Thanks for the feedback
Maybe I was wrong with my though about the rotation order. Just it seems thats all right because works well. But its cool to take feedback about it to try to understand better this problem. I thougth that the rotation order was exactly what the letters order was showing, because seems more logical… but now I realy dont know, lol.
What I know its with the rotation order that I choose for each joint, I preserved the orientation of the “important” axis. Maybe with this approach, the rotation order of three wrist joints doesn’t matter.
thanks ant!
cheers
jadecilcleton… very nice.
I was delivered a Maya rig from a sister studio, and broke it all down, but saw these “extra” joints in the same locations like this.

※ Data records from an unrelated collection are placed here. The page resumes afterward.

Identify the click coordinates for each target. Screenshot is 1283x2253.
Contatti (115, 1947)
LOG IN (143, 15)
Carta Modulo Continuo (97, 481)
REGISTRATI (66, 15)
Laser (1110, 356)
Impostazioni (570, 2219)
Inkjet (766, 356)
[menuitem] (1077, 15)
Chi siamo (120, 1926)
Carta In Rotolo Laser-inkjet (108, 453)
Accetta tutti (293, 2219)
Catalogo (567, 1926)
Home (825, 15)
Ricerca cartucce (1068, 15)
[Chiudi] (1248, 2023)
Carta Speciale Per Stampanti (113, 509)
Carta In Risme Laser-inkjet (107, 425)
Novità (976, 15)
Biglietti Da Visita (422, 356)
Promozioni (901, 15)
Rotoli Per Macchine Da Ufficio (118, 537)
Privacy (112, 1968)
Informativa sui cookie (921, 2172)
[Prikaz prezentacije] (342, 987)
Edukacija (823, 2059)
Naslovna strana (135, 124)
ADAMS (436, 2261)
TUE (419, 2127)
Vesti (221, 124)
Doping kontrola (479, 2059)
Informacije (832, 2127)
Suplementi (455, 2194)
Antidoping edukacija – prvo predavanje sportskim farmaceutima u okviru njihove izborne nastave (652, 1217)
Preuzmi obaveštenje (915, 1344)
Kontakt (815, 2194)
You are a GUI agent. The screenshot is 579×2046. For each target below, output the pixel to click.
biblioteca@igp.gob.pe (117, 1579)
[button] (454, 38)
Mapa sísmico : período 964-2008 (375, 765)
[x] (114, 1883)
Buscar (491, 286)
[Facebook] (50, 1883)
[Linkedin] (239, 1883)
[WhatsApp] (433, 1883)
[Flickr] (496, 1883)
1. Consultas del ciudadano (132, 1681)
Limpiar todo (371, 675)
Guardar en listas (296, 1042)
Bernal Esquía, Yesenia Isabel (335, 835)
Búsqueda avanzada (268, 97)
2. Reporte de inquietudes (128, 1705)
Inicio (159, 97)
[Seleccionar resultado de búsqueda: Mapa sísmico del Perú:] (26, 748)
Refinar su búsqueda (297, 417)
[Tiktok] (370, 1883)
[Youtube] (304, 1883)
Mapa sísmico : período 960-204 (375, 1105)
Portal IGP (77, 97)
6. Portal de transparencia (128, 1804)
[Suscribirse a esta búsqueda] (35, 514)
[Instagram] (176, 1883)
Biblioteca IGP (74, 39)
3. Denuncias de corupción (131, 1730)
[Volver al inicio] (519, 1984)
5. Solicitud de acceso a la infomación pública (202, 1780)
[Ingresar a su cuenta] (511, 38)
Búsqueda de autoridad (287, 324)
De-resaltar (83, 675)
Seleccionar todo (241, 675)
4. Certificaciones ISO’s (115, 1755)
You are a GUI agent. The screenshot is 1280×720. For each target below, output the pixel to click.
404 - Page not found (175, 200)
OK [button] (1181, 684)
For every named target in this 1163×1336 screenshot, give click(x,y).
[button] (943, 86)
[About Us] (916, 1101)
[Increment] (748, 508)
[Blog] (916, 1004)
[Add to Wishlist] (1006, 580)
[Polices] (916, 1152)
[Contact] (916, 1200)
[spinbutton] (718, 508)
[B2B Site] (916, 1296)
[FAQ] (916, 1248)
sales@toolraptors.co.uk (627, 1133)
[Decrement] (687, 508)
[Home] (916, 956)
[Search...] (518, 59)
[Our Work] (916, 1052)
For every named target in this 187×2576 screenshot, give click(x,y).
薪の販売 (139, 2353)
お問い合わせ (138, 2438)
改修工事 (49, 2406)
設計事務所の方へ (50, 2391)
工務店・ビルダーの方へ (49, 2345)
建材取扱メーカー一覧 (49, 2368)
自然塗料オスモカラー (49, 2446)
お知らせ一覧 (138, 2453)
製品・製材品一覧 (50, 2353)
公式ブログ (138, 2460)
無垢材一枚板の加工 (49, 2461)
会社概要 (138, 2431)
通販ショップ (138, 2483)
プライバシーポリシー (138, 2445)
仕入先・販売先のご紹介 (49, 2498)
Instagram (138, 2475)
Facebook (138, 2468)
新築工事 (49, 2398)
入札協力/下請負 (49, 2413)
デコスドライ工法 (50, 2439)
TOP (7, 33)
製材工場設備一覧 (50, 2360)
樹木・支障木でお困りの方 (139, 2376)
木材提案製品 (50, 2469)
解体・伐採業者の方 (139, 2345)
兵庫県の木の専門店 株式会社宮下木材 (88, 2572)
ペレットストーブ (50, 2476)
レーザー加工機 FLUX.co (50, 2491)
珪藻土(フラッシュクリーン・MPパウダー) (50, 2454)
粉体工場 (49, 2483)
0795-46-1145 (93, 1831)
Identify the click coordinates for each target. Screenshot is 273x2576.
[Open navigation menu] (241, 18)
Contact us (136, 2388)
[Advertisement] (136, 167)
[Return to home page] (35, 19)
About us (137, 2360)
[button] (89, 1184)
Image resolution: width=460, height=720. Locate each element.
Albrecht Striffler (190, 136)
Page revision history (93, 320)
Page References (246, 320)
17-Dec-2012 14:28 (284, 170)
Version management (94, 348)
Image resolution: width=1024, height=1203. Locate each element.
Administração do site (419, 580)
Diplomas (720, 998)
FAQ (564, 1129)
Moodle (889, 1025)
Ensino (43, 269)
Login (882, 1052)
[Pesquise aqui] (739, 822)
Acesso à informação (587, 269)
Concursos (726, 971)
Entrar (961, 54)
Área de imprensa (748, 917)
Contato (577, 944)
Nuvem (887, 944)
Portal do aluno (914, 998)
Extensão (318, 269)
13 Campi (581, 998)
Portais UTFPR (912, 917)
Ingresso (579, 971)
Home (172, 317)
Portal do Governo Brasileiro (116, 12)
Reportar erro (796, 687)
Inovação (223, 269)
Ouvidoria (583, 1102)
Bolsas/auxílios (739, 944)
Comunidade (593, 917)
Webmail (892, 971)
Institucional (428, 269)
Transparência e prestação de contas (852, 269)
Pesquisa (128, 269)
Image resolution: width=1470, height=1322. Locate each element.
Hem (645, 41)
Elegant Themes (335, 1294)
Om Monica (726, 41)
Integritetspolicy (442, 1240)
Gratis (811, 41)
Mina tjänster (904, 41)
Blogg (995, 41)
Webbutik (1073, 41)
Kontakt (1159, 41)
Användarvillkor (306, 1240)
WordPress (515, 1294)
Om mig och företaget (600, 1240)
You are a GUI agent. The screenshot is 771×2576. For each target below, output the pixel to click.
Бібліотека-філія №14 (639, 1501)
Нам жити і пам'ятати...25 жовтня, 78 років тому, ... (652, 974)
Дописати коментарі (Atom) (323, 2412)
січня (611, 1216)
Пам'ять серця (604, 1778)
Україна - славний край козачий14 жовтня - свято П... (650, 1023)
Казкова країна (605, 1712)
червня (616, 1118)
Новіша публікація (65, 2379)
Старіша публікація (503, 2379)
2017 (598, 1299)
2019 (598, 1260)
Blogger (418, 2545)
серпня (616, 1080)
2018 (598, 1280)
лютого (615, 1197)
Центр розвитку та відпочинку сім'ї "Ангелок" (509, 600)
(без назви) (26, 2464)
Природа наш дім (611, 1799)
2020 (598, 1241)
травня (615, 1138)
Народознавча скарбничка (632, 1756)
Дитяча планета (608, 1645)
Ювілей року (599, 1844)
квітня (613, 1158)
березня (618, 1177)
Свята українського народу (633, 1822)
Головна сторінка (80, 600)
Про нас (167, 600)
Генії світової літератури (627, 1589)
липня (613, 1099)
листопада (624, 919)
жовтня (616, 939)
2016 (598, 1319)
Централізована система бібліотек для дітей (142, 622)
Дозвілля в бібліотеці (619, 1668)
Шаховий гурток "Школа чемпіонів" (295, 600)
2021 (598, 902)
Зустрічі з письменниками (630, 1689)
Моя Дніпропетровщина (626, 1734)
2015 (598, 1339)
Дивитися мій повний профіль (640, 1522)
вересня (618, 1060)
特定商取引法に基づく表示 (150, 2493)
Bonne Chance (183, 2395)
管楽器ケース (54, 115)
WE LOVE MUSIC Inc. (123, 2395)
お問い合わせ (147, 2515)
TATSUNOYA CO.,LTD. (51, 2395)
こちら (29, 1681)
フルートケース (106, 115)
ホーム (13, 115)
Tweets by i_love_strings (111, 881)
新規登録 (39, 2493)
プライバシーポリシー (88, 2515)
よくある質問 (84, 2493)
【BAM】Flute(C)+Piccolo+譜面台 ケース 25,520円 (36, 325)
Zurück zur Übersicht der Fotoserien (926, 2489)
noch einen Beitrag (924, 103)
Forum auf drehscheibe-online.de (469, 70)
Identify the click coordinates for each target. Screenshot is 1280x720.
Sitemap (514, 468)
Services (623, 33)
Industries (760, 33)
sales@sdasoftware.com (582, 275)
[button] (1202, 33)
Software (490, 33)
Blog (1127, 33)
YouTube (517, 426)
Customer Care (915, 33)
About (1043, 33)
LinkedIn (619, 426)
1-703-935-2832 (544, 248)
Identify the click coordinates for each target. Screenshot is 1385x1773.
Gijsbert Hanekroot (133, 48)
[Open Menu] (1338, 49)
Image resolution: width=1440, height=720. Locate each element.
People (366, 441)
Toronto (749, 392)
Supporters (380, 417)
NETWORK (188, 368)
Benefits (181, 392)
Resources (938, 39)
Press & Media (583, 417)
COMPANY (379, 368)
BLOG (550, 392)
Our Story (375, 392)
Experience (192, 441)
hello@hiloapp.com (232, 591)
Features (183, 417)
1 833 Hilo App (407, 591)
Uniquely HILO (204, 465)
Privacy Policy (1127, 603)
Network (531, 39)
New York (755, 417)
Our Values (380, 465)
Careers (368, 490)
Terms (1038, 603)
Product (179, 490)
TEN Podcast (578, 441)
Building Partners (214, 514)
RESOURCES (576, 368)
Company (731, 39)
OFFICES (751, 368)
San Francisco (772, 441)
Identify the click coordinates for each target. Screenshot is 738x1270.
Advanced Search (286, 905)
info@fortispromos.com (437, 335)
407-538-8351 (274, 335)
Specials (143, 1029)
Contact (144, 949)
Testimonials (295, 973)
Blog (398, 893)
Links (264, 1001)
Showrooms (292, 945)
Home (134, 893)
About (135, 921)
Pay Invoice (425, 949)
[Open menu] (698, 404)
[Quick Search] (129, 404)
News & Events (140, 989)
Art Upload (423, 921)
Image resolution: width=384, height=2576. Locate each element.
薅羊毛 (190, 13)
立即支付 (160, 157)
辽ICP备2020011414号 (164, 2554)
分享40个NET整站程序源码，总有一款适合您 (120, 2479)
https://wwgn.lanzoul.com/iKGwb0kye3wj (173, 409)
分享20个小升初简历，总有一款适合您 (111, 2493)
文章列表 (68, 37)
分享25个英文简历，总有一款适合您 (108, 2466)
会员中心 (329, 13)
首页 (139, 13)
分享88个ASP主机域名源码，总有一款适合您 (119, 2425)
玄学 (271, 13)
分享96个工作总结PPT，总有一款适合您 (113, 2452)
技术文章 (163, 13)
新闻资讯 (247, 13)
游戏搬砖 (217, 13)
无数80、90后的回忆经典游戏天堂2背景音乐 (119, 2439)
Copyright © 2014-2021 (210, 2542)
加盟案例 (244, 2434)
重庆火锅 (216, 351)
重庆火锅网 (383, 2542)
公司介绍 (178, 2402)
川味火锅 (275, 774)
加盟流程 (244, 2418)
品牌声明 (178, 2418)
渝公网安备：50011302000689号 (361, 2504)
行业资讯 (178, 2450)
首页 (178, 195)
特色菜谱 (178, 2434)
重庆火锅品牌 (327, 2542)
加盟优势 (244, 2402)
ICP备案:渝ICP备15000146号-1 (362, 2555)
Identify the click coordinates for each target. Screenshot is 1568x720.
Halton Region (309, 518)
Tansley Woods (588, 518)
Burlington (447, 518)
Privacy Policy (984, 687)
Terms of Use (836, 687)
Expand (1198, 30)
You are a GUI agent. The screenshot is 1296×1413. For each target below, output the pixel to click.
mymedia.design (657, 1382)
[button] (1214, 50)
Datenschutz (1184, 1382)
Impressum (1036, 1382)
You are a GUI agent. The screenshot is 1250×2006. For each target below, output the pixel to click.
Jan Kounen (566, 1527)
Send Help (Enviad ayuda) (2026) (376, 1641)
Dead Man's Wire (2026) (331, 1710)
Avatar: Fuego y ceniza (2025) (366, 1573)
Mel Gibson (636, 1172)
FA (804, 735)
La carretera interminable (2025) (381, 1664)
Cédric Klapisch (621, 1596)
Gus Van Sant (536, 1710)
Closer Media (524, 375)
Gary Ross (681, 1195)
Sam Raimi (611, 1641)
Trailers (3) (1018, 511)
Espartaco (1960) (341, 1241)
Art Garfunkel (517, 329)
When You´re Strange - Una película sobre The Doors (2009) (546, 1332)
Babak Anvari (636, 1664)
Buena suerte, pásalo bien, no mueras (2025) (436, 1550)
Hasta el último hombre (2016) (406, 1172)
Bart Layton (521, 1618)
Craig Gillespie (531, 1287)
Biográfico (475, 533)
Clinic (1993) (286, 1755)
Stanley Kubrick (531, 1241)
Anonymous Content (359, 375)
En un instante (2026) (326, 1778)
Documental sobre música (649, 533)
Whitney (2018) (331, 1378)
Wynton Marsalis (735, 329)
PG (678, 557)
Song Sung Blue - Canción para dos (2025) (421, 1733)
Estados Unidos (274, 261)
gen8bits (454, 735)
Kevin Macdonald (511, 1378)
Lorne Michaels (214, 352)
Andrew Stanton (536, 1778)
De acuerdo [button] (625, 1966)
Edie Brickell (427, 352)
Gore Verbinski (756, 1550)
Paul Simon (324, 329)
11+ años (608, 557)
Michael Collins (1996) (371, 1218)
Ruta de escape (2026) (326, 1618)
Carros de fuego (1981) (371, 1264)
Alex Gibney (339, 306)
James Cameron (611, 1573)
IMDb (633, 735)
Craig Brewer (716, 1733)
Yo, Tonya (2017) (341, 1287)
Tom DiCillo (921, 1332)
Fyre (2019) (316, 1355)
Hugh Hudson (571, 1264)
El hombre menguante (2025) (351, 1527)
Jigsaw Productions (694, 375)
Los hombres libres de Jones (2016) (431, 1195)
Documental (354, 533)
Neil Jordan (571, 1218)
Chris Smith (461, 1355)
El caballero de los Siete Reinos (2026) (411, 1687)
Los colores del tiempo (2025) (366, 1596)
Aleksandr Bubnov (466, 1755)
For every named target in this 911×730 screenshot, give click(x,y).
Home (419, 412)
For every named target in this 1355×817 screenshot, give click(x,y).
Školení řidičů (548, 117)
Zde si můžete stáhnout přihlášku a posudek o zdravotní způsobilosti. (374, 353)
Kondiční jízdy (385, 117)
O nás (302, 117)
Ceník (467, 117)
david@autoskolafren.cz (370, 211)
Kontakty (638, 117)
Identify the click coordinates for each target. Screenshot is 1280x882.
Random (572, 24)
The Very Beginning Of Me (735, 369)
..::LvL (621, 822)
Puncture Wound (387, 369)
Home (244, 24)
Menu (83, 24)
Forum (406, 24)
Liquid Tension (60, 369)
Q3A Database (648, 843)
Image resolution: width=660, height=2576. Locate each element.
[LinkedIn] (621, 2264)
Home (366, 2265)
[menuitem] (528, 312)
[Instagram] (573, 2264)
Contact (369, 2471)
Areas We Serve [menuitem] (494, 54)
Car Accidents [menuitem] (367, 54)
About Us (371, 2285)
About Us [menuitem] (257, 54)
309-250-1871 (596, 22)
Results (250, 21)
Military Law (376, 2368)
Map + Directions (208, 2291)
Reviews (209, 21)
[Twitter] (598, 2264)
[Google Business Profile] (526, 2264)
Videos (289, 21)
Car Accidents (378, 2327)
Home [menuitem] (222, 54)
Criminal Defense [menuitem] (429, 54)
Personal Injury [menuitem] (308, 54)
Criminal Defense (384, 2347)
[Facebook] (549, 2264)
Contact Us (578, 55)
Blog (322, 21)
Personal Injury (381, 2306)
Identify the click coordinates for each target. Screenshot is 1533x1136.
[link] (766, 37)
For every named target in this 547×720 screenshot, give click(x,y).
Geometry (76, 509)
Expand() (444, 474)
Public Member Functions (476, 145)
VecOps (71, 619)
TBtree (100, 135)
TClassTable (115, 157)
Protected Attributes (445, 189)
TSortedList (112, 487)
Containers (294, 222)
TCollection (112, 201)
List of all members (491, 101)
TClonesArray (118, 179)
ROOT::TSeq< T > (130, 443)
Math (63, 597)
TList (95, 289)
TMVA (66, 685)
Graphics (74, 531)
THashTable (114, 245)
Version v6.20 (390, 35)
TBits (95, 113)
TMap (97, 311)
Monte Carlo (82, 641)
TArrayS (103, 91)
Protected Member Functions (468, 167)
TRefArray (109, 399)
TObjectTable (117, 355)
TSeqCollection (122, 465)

Now I know what to look for.
On most of these situations I have changed xyz to xzy to fix it. … with limited results. Sometimes it works, and sometimes not.
The new rig I created for our studio used most of the old rig, but I will try your setup to see if it fixes some of the problems… thanks.
Any direct link to chris landreth’s tutorial?
Hello all,
i’m gonna post a little question in here just not to make a useless thread for a little thing.
Question is: i’ve seen in a few free full rigs that there are bones (joints) that have a nurbs circle as a control fully attachted and integrated into this bone. You can adjust the verteces and all, but in hypergraph and hypershade you only see the joint and circle as one. I am searching like hell but can’t find how to do this.
At the moment i’m building a standard rig (i’m not a rigger nor animator) for the latest Challenge Strange behaviour. I learned to use the IkFk blend from maya, but it sucks way too much. I’ll do the classical way with 3 sets of arms, but to maje stuff less likely to get messed up, i would want to make it all as clean as possible.
At the moment the rotations of the controls start to flip the arm completely over during the IkFk Blend. So that’s why i need a different approach.
cheers all
Nothingness…
that is a trick where you use the joint as the transform for the shapeNode of a nurbs curve controller.
- create a joint (joint1)
- create a nurbs circle (nurbsCircle1)
parent -r -s nurbsCircle[b]Shape1[/b] joint1 ;
make sure your curve is zeroed at the position where you want it to before this because it will assume the component space of the joint.